> **PROBLEM DESCRIPTION**:
Copy out, word for word, the lines from the start of the data below through the line containing "The image size is (980, 465).", and no others.

***** TASK MATERIAL

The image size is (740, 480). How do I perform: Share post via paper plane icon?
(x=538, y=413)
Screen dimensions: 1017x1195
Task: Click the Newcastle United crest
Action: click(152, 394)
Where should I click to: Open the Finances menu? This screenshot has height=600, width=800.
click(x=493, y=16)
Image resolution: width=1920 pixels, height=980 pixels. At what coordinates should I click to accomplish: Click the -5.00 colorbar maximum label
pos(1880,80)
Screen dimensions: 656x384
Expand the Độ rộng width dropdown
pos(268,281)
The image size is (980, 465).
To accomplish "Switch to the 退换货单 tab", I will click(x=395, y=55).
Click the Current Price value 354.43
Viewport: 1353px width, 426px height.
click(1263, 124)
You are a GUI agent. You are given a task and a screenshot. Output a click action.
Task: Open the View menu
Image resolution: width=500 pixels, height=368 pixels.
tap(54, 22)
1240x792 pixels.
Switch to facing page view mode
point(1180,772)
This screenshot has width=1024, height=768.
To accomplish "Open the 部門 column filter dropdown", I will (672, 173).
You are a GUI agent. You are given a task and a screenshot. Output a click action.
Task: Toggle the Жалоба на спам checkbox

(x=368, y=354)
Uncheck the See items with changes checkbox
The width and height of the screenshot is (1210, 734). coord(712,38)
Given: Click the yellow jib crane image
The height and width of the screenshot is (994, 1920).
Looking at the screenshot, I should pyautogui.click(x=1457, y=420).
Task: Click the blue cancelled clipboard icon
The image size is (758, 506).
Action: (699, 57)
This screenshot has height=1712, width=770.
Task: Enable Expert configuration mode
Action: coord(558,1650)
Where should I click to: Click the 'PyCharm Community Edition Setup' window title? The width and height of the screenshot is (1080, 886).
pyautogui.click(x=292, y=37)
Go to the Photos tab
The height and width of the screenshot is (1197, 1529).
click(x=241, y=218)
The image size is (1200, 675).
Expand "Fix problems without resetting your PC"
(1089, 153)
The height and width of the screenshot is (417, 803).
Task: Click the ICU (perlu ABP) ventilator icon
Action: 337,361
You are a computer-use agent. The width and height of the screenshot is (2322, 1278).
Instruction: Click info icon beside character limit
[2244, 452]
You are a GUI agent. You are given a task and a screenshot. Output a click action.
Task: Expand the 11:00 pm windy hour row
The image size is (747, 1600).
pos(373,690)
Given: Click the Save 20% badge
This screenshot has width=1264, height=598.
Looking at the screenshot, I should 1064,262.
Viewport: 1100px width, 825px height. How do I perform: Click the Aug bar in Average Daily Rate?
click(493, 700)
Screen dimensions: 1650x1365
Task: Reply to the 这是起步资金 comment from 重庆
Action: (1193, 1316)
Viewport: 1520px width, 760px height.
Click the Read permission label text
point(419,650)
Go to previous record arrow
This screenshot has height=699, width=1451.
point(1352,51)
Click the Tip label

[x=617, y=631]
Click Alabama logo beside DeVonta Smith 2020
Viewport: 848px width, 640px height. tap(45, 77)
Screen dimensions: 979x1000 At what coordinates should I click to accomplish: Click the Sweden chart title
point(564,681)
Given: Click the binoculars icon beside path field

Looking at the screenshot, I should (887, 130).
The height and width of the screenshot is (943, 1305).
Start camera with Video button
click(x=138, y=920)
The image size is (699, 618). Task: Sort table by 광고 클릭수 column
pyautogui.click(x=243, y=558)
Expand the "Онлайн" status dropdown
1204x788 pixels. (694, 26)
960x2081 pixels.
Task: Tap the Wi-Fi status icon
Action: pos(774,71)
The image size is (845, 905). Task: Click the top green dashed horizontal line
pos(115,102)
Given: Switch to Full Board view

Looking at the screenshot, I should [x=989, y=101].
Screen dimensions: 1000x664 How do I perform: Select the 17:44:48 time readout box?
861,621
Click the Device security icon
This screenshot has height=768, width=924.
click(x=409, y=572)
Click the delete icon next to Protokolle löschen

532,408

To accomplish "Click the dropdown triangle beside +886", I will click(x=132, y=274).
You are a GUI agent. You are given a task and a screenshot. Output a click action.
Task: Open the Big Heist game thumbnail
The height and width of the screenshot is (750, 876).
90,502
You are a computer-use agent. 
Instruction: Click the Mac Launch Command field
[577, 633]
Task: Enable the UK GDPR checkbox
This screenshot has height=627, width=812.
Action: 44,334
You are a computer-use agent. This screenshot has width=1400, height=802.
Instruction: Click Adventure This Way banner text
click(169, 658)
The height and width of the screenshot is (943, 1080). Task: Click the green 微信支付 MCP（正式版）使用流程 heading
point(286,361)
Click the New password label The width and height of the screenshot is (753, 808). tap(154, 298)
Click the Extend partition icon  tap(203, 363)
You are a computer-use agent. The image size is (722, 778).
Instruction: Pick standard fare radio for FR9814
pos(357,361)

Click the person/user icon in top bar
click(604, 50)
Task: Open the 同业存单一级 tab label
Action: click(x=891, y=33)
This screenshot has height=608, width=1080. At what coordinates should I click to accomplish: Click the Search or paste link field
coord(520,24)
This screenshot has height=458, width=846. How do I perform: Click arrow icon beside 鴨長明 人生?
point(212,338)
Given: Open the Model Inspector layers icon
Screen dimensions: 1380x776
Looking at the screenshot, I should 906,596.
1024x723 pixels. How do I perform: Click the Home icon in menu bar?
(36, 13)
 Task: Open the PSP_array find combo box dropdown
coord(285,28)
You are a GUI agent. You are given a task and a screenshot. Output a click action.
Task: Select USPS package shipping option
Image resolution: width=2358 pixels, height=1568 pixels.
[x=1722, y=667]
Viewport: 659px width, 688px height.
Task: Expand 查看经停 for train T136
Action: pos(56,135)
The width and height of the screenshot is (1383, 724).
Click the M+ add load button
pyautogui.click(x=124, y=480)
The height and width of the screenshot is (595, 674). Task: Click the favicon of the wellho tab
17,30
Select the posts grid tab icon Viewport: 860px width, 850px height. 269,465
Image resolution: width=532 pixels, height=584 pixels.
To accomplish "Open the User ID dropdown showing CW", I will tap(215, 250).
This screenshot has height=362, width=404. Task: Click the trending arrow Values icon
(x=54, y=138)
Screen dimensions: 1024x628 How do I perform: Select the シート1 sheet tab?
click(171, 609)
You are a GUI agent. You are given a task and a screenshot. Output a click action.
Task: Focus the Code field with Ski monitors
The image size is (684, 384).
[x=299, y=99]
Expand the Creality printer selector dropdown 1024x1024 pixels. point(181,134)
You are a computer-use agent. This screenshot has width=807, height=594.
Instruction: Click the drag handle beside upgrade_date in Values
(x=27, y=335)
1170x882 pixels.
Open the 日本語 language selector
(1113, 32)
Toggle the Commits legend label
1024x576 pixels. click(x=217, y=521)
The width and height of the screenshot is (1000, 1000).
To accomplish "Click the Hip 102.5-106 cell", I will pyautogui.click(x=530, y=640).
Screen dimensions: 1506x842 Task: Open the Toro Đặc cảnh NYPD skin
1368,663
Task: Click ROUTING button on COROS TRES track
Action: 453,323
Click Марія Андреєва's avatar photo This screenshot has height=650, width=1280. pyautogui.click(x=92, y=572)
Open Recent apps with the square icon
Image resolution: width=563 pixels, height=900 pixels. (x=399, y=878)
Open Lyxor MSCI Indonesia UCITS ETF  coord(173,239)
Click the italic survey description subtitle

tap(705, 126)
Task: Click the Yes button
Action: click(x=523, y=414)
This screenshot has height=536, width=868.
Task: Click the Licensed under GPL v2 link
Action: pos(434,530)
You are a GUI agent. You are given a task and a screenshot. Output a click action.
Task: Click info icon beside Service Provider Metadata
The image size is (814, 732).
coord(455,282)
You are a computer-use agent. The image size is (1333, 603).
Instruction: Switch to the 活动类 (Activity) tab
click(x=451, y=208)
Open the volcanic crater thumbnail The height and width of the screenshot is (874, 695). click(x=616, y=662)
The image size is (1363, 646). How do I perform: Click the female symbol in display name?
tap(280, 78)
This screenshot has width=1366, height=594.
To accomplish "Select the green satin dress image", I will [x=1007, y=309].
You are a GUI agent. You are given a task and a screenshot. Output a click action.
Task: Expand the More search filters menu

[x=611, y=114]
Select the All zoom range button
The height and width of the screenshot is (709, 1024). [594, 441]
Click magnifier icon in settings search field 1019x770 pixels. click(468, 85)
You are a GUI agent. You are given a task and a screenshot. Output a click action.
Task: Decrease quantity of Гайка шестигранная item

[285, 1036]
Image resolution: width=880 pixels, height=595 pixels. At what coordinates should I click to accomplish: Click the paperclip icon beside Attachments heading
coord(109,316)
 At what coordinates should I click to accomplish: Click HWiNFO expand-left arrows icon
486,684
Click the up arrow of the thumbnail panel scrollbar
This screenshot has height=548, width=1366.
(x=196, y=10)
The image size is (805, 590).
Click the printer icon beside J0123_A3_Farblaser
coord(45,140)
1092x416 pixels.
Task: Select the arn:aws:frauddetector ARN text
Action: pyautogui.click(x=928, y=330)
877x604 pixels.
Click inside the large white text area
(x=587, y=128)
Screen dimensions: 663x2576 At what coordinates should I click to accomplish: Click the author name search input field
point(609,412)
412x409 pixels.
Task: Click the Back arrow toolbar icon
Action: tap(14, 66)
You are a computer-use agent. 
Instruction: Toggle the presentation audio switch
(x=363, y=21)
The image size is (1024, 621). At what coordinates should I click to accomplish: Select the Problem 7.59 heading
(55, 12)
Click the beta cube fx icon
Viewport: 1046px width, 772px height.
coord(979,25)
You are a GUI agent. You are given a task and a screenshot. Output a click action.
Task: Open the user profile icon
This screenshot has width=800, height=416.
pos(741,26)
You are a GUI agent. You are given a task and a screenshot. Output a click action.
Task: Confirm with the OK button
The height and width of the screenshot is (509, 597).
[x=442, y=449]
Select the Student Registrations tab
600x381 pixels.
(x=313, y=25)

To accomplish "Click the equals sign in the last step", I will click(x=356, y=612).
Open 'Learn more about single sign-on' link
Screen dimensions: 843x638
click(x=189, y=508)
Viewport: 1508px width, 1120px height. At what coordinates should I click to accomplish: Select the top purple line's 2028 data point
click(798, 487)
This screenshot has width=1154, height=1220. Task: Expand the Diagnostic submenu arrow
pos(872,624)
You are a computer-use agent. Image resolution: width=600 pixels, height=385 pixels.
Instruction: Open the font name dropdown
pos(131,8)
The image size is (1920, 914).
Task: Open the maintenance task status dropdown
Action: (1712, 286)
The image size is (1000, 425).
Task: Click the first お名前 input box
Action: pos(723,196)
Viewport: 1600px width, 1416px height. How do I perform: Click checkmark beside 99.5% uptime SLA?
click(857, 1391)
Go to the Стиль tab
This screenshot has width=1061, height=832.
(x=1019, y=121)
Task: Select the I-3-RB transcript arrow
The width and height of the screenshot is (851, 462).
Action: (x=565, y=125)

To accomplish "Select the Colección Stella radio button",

**********

> **ANSWER BOX**:
The image size is (740, 480). How do I perform: Share post via paper plane icon?
(x=538, y=413)
Screen dimensions: 1017x1195
Task: Click the Newcastle United crest
Action: click(152, 394)
Where should I click to: Open the Finances menu? This screenshot has height=600, width=800.
click(x=493, y=16)
Image resolution: width=1920 pixels, height=980 pixels. At what coordinates should I click to accomplish: Click the -5.00 colorbar maximum label
pos(1880,80)
Screen dimensions: 656x384
Expand the Độ rộng width dropdown
pos(268,281)
The image size is (980, 465).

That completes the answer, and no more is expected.